I am very proud of the accomplishments our staff and students have achieved here in Dallas over the course of the last five years, including 66 exemplary and 59 recognized schools, more high school graduates in 2010 than in any year since the mid-1980s and in passing a bond issue that will vastly improve our schools during the next few years. It remains a privilege to continue to serve this board of trustees, our committed staff, parents, students and stakeholders as superintendent of schools."
Earlier in the day I called Clark County School District spokeswoman Cynthia Sell to see if she could shed any light on a report last week -- which, clearly, everyone in Dallas media missed -- that said Hinojosa's one of three finalists for the job based upon the recommendation of school board president Terri Janison and school board trustee Larry Mason. The Clark County school board will reveal the names of the finalists tomorrow afternoon.
Update: On the other side, trustee Edwin Flores says if Hinojosa leaves, it's the board's own fault -- in part, because it refused to extend his contract when given the opportunity.
"We can't confirm anything," says Sell. "Literally, the trustees aren't taking interview requests because it hasn't been presented to the board. Nothing discussed about this has even mentioned names."
She then said we should speak with the consulting firm handling the search, McPherson & Jacobson out of Omaha, Nebraska. The woman who answered the phone there said Dr. Thomas Jacobson, head of the operation, is out of town and unable to take our call at present.
A DISD trustee to whom I spoke this afternoon said, yup, there have been "rumors" that Hinojosa was up for the Vegas gig, but nothing confirmed. I've got calls into other trustees as well. Yeah, I'm looking at you, Edwin.
Update: Trustee Edwin Flores laughs when asked about DBJ's story that says Hinojosa's leaving as soon as tomorrow. That said, he says the super's been pursued by "all sorts of people" in recent years and that, yes, he's heard Las Vegas was on the radar.
"He's a hot commodity," Flores tells Unfair Park. "Outside of Dallas he's a rock star. Here? Who knows. You read the blogs and you think everything's falling apart. But the data I've seen, he's moved the needle on student achievement like no one in Dallas before him. Miami-Dade's looking for a superintendent as well, and I wouldn't be surprised if he's at the top of the list there. There are rock-star jobs in the school business, the biggest being LA Unified, and then Chicago and New York and Boston and Clark County and Seattle and Dallas and Houston. And these folks who make great things happen, of course they're on the top of the list.

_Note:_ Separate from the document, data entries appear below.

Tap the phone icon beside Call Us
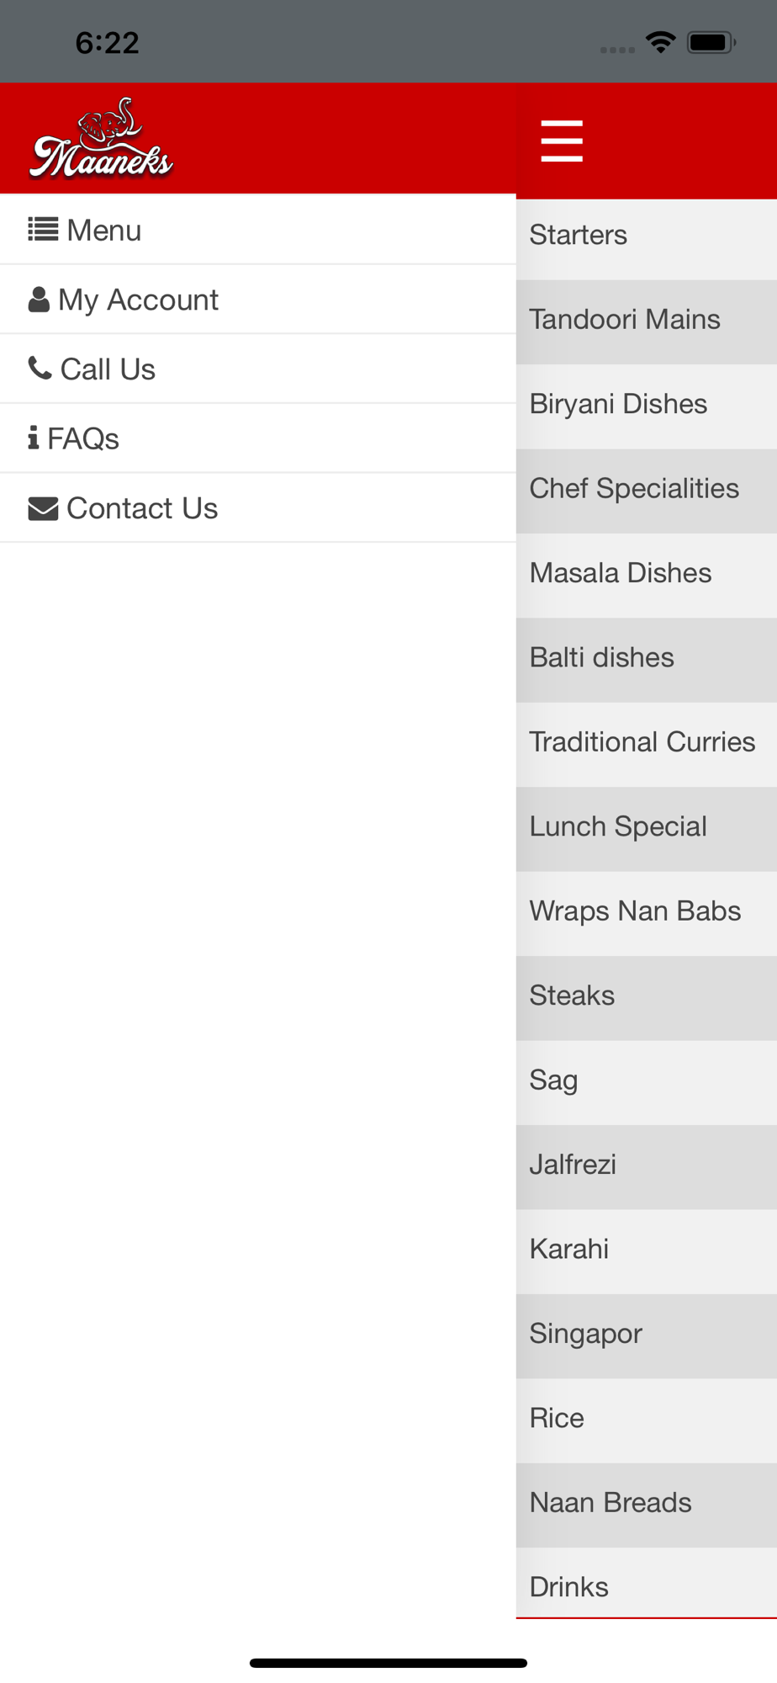 tap(40, 368)
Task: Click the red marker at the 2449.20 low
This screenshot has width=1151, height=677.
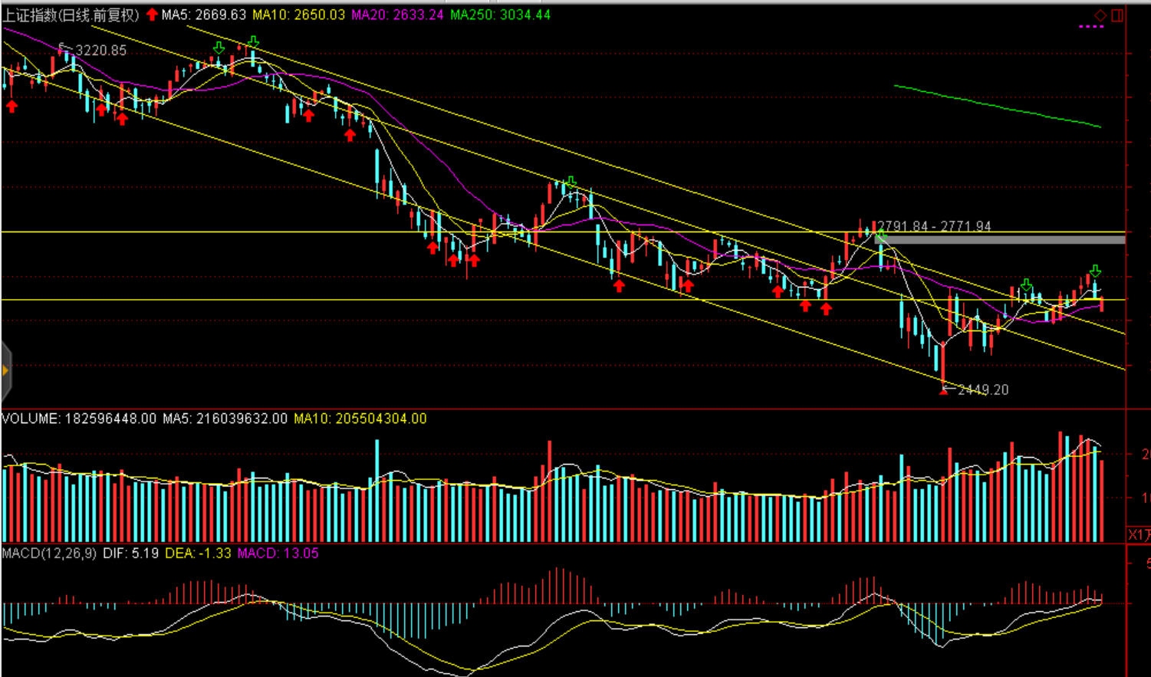Action: pyautogui.click(x=943, y=391)
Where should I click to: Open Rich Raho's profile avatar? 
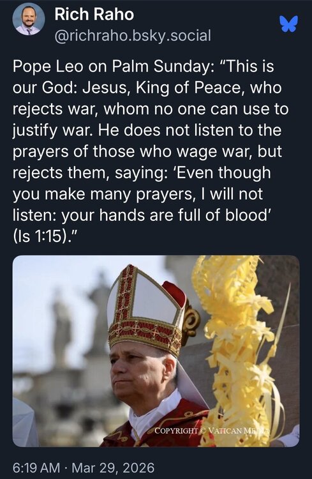point(29,20)
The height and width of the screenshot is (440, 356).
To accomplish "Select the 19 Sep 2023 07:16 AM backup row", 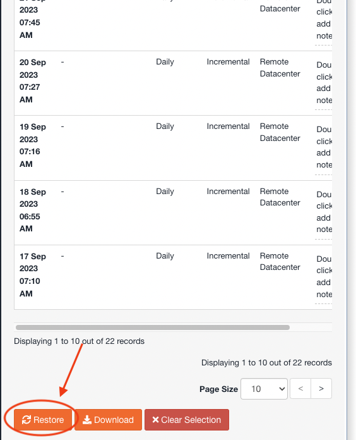I will point(173,148).
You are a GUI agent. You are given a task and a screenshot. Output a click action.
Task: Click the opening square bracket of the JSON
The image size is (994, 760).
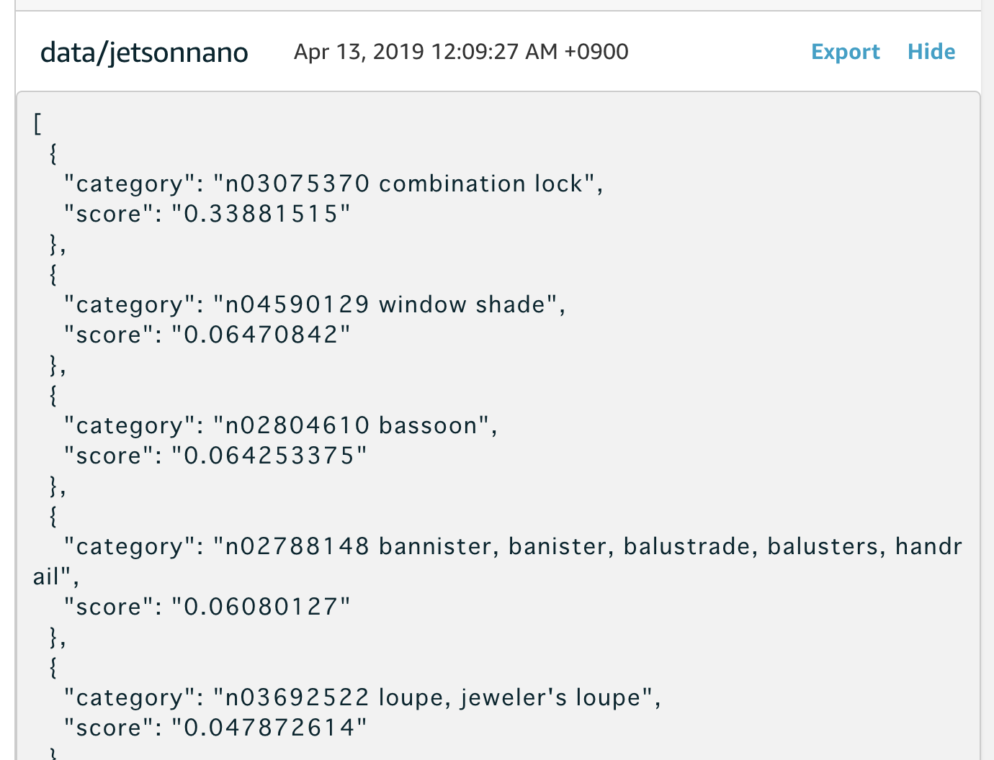pos(37,123)
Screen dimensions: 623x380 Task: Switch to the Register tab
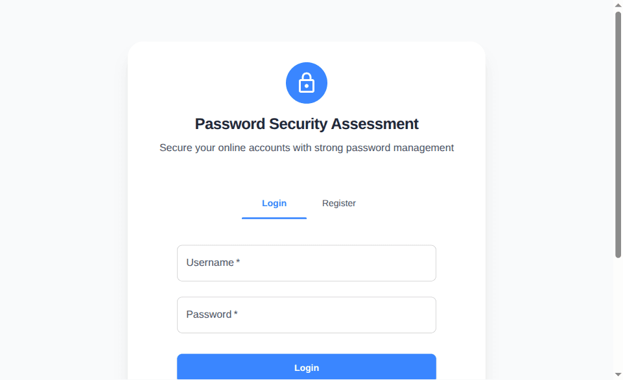click(x=338, y=203)
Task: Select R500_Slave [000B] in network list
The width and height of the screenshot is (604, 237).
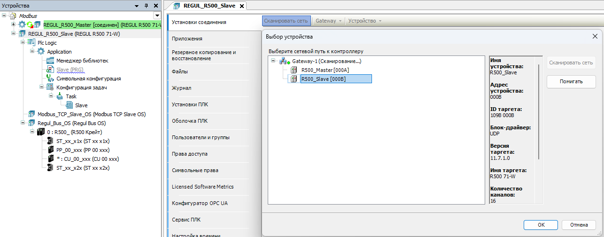Action: 324,79
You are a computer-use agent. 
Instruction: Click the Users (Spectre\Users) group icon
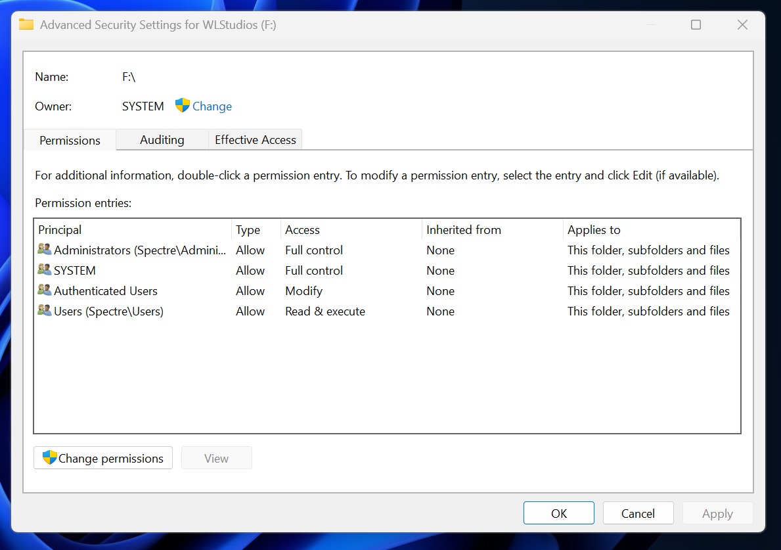coord(44,311)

"Is he considering it? It's hard to hold good people down. I've said that about a lot of good administrators. We're a graduate school for superintendents. Six administrators have left here since I got on the board to become superintendents elsewhere."
I asked: What could and should the board do to keep Hinojosa, if he does indeed move to the top of Clark County's list?
"We haven't extended his contract in two years," he says. "This is this board's doing. If we don't realize what we have it's our own fault. I'm in favor of extending his contract and have been. He did a darn good job getting us out of our meltdown [in 2008]. Hired the right guy, Larry Throm, and finances were turned around, and academic turnaround continues."
So, he'd extend Hinojosa's contract. How about a raise?
"I'd be in favor of all of the above," Flores says. "Now, whether it's too little too late I can't tell you. It's hard to keep good people. We lost a principal at W.T. White who became head of high schools in Austin. That's a pretty big promotion. We lose good people all the time."